What you need to do:
Reply with each record repeated exactly.

Stored items:
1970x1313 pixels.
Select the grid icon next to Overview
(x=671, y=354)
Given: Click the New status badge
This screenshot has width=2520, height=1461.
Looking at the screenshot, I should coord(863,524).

Solution:
1970x1313 pixels.
Select the grid icon next to Overview
(x=671, y=354)
Given: Click the New status badge
This screenshot has width=2520, height=1461.
Looking at the screenshot, I should coord(863,524).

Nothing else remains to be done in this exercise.